The fact you must know is that snatches & cleans are totally different in nature and should be taught differently than the deadlift. The good news however is, snatches & cleans will skyrocket your deadlift indirectly. Here are the top reasons how the deadlift can help improve your overall crossfit training.
1. Little Equipment Needed
Little equipment is indeed an understatement. All you need to pop out some deadlifts is a barbell and some well plates. Hell! You can grab a tree trunk, pole, boulders, even a human being and perform deadlifts with them and still benefit from it as well! Now that deserves the message, “No assembly required!”
2. Steel Core
Much like the Earth’s center, deadlifts builds core and stability better than any ab workout or stability training can ever match. The deadlift also strengthens the lower back to round out the core for better mobility & stability. You hear that BOSU balls!? Stick that in your pipe and smoke it!
3. Total Body Annihilation
Yes, you heard that right. Deadlift annihilates every muscle in your body. From your neck all the way to your calves.

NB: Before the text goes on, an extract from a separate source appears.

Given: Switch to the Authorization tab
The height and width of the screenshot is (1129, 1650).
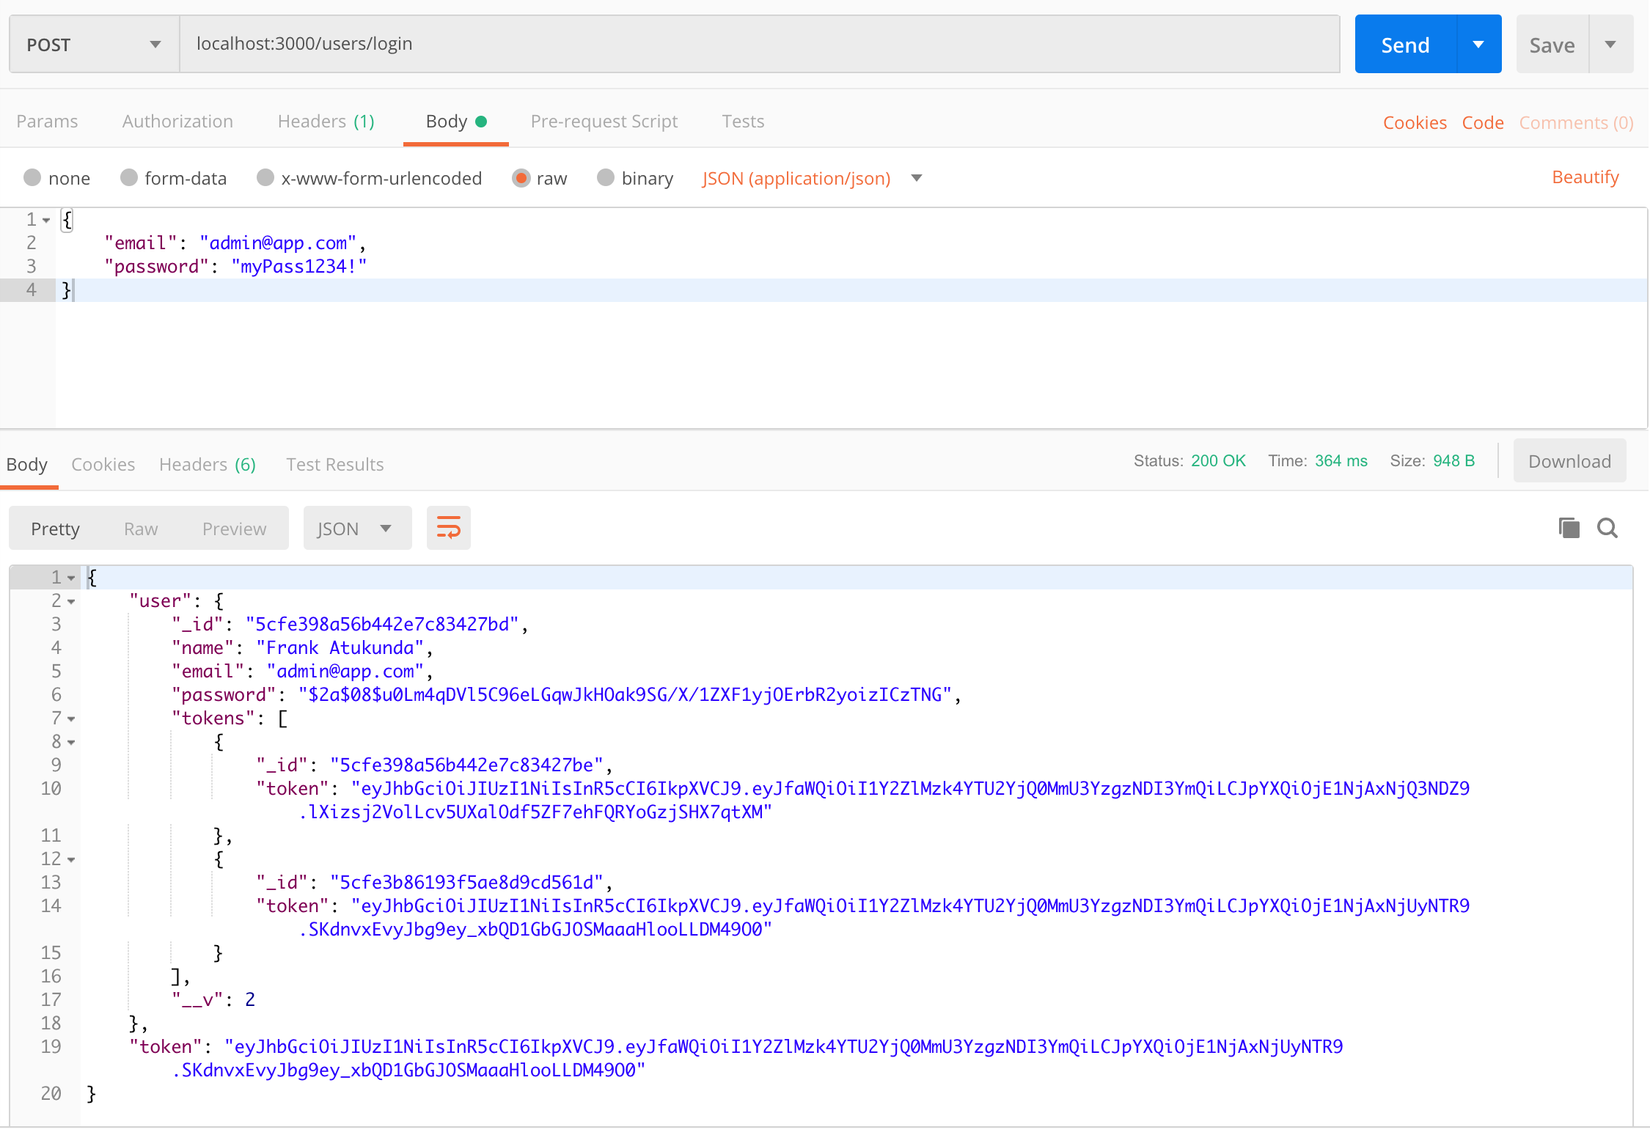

For crossfit training, this is perfect as you need to have strength in every of your body along with athlete conditioning.
4. Relatively Safe
In theory this is true, it is pretty safe considering squats and bench presses can put you in a vulnerable position. However, any exercise can be dangerous with bad form. But comparing the three lifts with each other and choosing the safest for crossfit, we would side with the deadlift. Ya, we are bias….
5. Real World Use
Analyzing the deadlift down to the detail, it is not hard to see its functionality. Think when you are bending down to pick up an object. Notice anything? The relationship between the deadlift and daily activities is parallel. Having a strong deadlift improves functional strength. For crossfit, all other exercises can benefit greatly from it as well.
6. Hulk Like Grip
If you are not convinced on using the deadlift in crossfit yet, then you will soon learn that a weak grip cuts your goal times drastically. Using the deadlift can build a strong grip. Just by holding the bar without the aid of straps thickens your forearms and allows you to hold onto the bar longer. If your goal is to complete the deadlift in the fastest time possible, skip the straps & grab the bar.
7. Test Of Strength
Most tried & true way of testing strength is none other than the deadlift. For one, you don’t have much leverage compared to the squat & bench press. Secondly, you can’t cheat on the deadlift either…but why would you?
8. Builds Endurance & Cardio Fitness
Deadlifts tax the cardiorespiratory system if you perform them intensively. If your out of breath after a high volume, high rep or high intense deadlift workout routine, you are doing good! Now you have an alternative to quitting cardio for good.